高橋是清蔵相の場合は寝て居たのをピストルでうたれ死亡したのを日本刀で滅多切りされたと言われています。

陸軍士官学校を出て将校に任官したものうち成績優秀な一部の者は陸軍大学に進み陸軍中枢の幕僚へ進みました。それ以外の者は隊付の将校になり兵卒を指導統率したと言われています。。兵卒と親しく接するようになると兵の出身地の農村が娘を身売りしなければならないような悲惨な状況であるを知るようになりました。一部の隊付将校たちは北一輝の日本改造法案大綱などの影響もうけ、日本がそのような苦しく悲しい状況になっているのは、君側の奸と言われる元老、重臣、軍閥、官僚、政党など人達が悪いからであると思うようになり。これらの奸臣軍賊を滅して昭和維新を行い国民を救わなければならないと考え計画し実行しようと思うようになり、やがてそれが226事件の暴挙になった言われています。

226事件では個人的には何の恨みのない政府要人の惨殺に機関銃の乱射やピストルで撃った上日本刀で切るなど残酷凄惨なものもあだったようです。

襲撃が終わった反乱軍は帝都の中枢を占拠し決起趣意書を時の陸軍大臣に提出し昭和維新の断行を軍が進めるようせまりました。その時の軍の中枢は「断固反乱軍を鎮圧すべし」「反乱軍の行為を諒とする」「無断で兵を動かしたのは許せないがその真意はよしとする」の三つの立場に別れていて反乱軍への軍中枢の対応は混乱していたようです

しかし反乱軍の行動の報告を聞いた昭和天皇は激しく怒りすぐに鎮圧するよう命じました。それでもすぐに鎮圧行動を起こせない軍に天皇は「朕が近衛兵を率いて鎮圧する」と決然と申されたのです。

それにより軍が鎮圧にのりだし「下士官兵に告ぐ、天皇の命令が出た。上官の命令で動いた下士官兵に罪はない。すぐに原隊に帰れ」と飛行機からのビラをまいたりそれをアドバルーンで高くかかげたりしました。

それに応じて下士官兵は櫛の歯を引くように原隊に帰ってしまい残った反乱将校は階級章を剥奪されて逮捕収監され、弁護士なし・非公開・一審だけで上告審なしの軍事裁判で死刑が宣告され、時を置かず銃殺刑に処せられました。

銃殺された将校たちは事件の指導者の磯部淺一1名を除き全員が「天皇陛下万歳」を叫び、処刑されたらすぐに天皇陛下のもとに集まろうと言い合って処刑されたと言われています。
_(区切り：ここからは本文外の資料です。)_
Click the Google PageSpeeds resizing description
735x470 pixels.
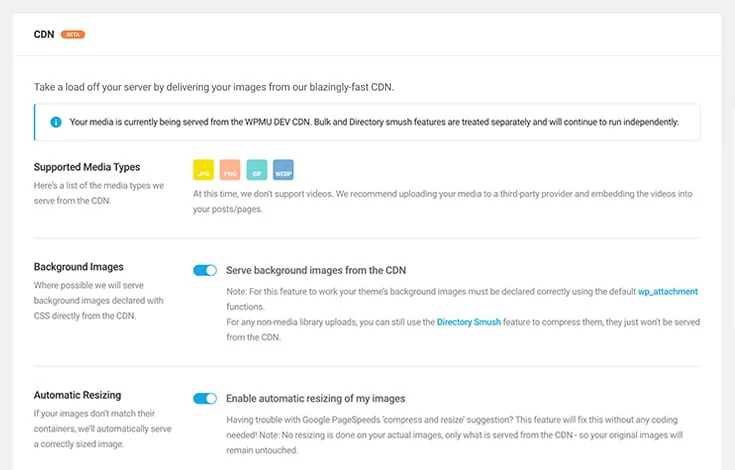click(x=455, y=435)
すごくむなしい感じがします。処刑は収容された獄舎のなかに作られた土塁を背に木製の小さな十字架が立てられ腕を広げた姿で縛り付けられて銃殺されました。処刑中はそれを気づかれないように機関銃の空砲を乱射し上空を飛行機が飛んだと言われていました

 

 「天皇陛下はなにを考えて御座られますか。何ぜ側近の悪人輩を御叱り遊ばさぬので御座ります。陛下の側近に対してする全国民の囂々たる声をお聞きください。」

「今の私は怒髪天をつくの怒りに燃えいます。私は今は、陛下を御叱り申しあげるところに迄精神が高まりました。毎日朝から晩まで陛下を御叱り申しております。」磯部淺一の獄中手記の一部です

磯部淺一の刑の執行は他の同志より1年遅れて昭和12年8月9日に執行されました刑の執行場に現れた磯部は怒髪天をつく獄中磯部ではなく穏やかな磯部になっていました。そして刑の執行者に「長い間お世話になりました。ありがとうございました」「これは妻の髪の毛です、刑が執行されて棺にいれていただく時この髪の毛を一緒にいれてください」と言って穏やかな態度で刑の執行を受けたと言われています。
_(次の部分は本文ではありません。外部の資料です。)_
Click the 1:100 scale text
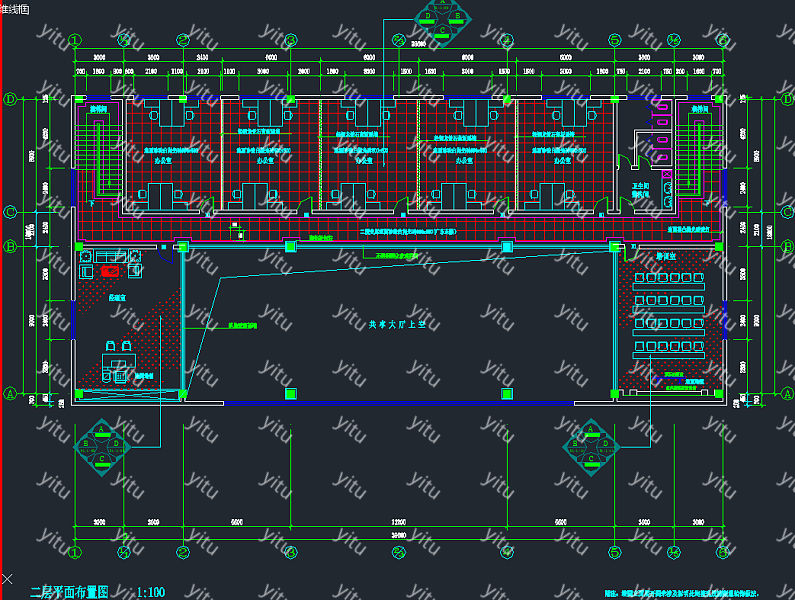151,592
私は226事件のなかで昭和天皇陛下が「軍が反乱軍の鎮圧をためろうなら朕が近衛師団を率いて鎮圧する」とおっしゃったことと

磯部が「妻の髪を自分の死体と一緒棺にいれてください」と言った二つの言葉にすごく感動してしまうんです。

磯部の妻登美子です。

中公文庫の「磯部淺一獄中手記」からお借りしました。

 

妻登美子は磯部の刑の執行から4年後お亡くなりになりました。28歳だったそうです。今はご主人の淺一さんと同じ墓にご一緒されていらっしゃるとのことです。